Someone thought it would be a clever idea to plagiarize Atlanta Nights over at the Authonomy site.

#195 ::: Teresa Nielsen Hayden ::: (view all by) ::: March 27, 2010, 10:16 AM:

They ... plagiarized Atlanta Nights. I am overcome with wonder. This whoever-it-is couldn't write badly on their own?

I'm sorry I missed this when it happened. There's nothing Atlanta Nights-ish at that link now. Can you tell me what was there before?

#196 ::: Jim Macdonald ::: (view all by) ::: March 27, 2010, 10:20 AM:

What was there before was three chapters of Atlanta Nights, verbatim, under the title Savannah Knights.

That it's gone now means that Report Abuse works over there.

#197 ::: P J Evans ::: (view all by) ::: March 27, 2010, 11:02 AM:

Savannah Knights also had reader reviews praising it and its alleged author.
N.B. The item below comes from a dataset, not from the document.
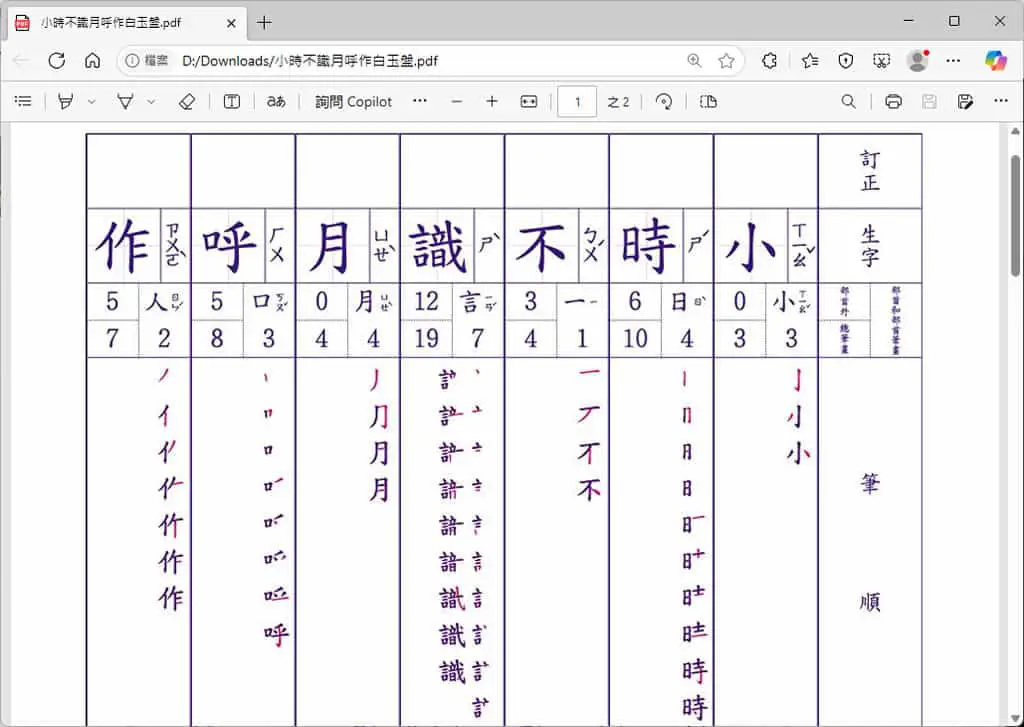
Task: Expand draw pen options dropdown arrow
Action: (x=152, y=101)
#198 ::: P J Evans ::: (view all by) ::: March 27, 2010, 11:05 AM:

oops, got my tags messed up. At least they're closed (seen after hitting 'post', of course).
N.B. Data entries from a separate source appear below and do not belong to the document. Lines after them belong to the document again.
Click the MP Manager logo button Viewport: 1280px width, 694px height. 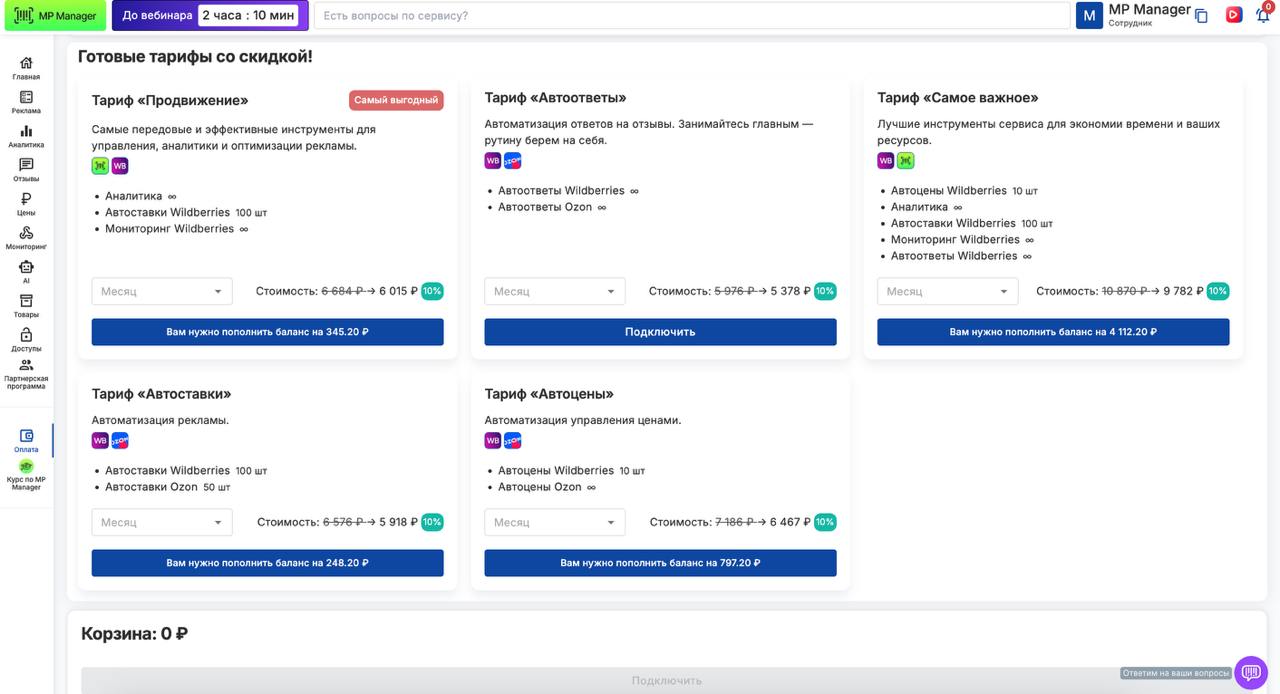(x=55, y=16)
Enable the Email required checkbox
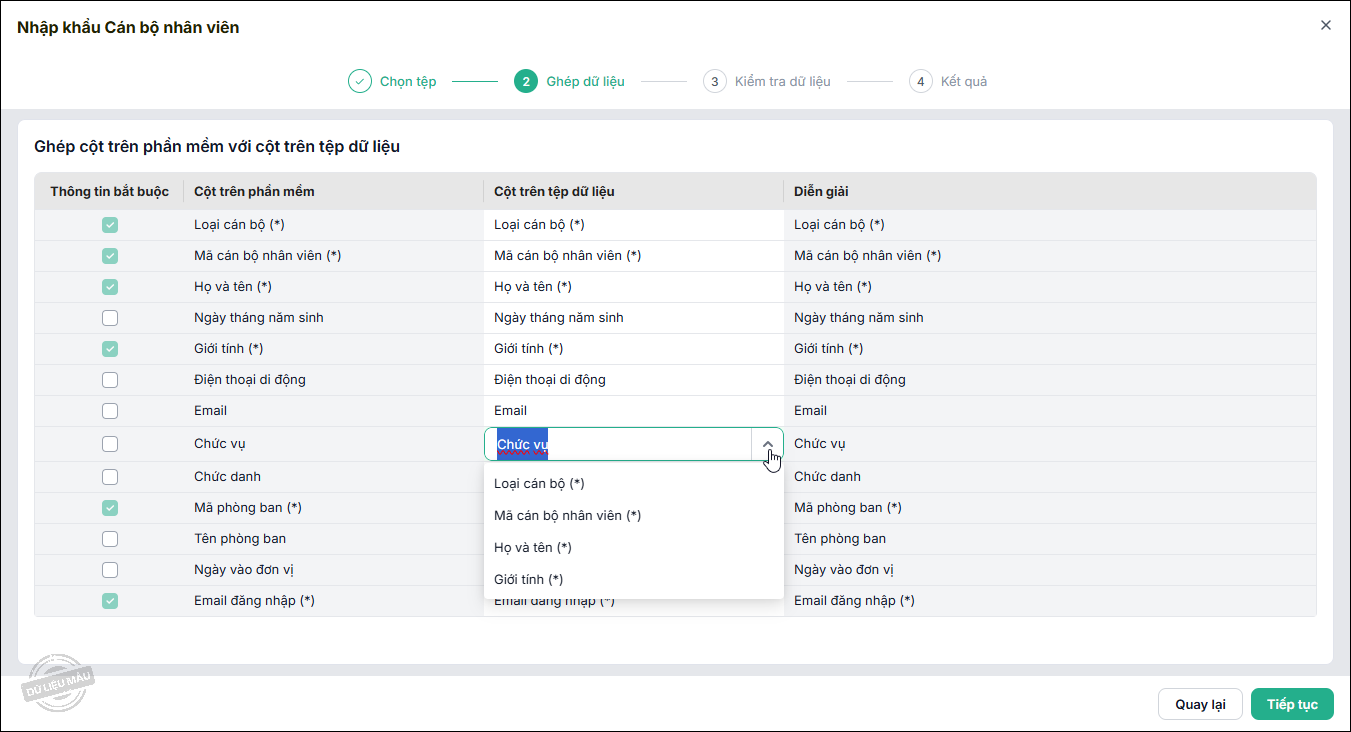Screen dimensions: 1351x732 pyautogui.click(x=110, y=411)
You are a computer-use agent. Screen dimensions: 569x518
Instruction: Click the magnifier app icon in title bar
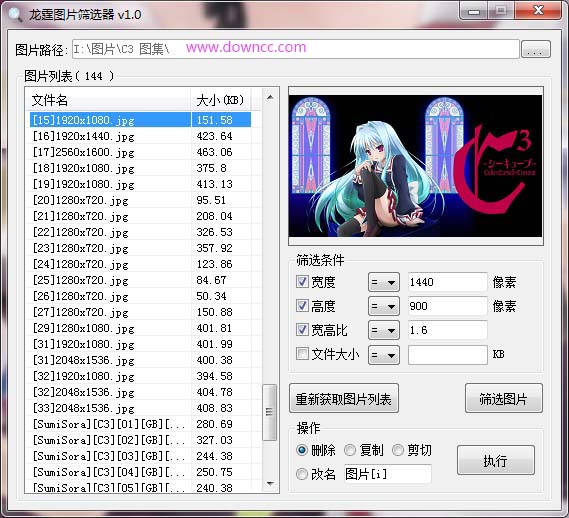click(x=15, y=14)
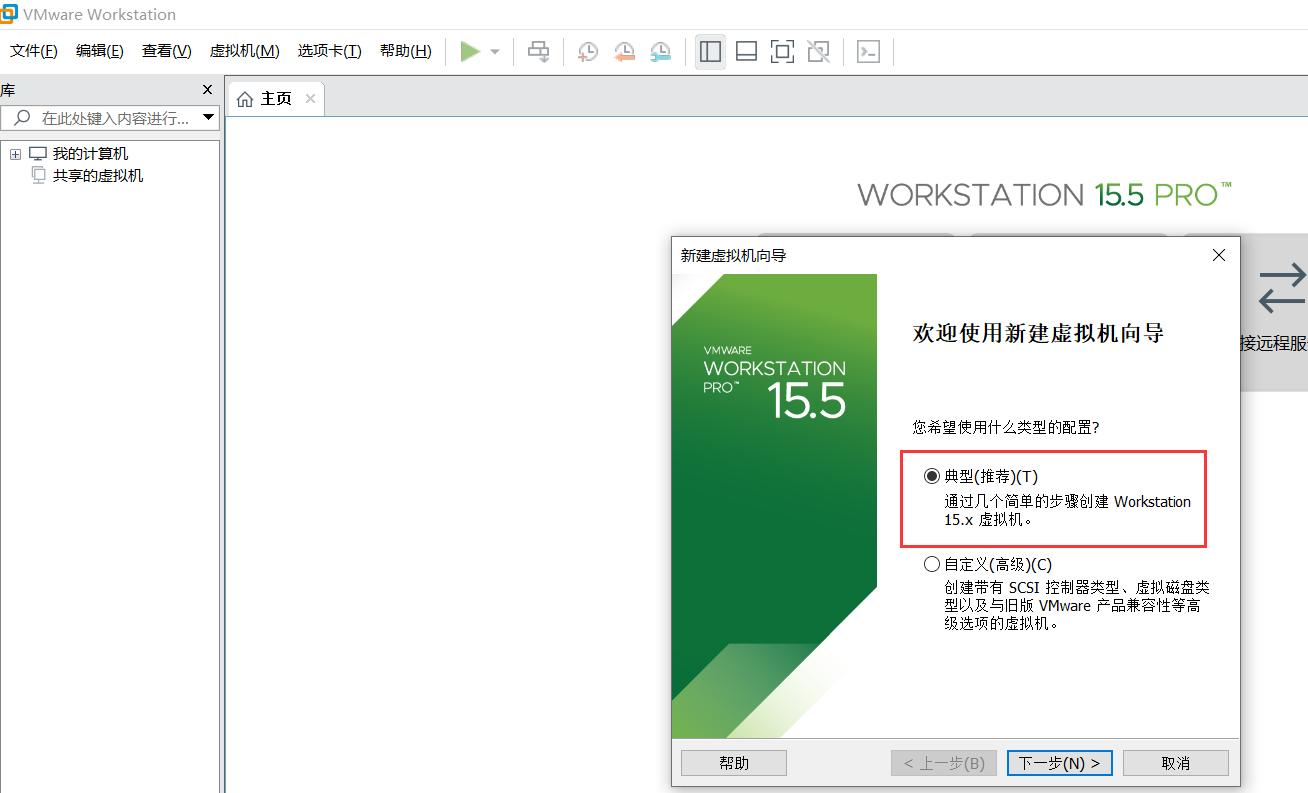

#199 ::: Jim Macdonald ::: (view all by) ::: August 19, 2011, 11:26 PM:

PublishAmerica is back in Publishers Weekly.

Yesterday’s news that “publisher” PublishAmerica responded to J.K. Rowling’s cease-and-desist letter with a cease-and-desist letter of their own is just the latest in the company’s not-so-illustrious history. You can view the letter here, which is most notable because their legal representation utilizes triple exclamation points.

A brief summary: PublishAmerica promised authors that for $49, it would show their books to J.K. Rowling. If the Rowling price tag is too high for you, for $29, PublishAmerica will give your book to President Obama.

#200 ::: P J Evans ::: (view all by) ::: August 19, 2011, 11:34 PM:

199
Will the book be used as a doorstop at the White House, or will it be shredded for dog bedding?

#201 ::: Xopher HalfTongue ::: (view all by) ::: August 19, 2011, 11:48 PM:

And they mention Atlanta Nights, too!

And that C&D is a prize. Those people have some balls on them, I'll say that.

*visualizes self with croquet mallet...*

#202 ::: David Harmon ::: (view all by) ::: August 20, 2011, 08:04 AM:

Note: In the course of trying to read PA's new "masterpiece", I discovered two things: (1) the WebOfTrust plugin (correctly) pans their site as "having a poor reputation", and (2) the site (or at least the letter) is a Flash blob.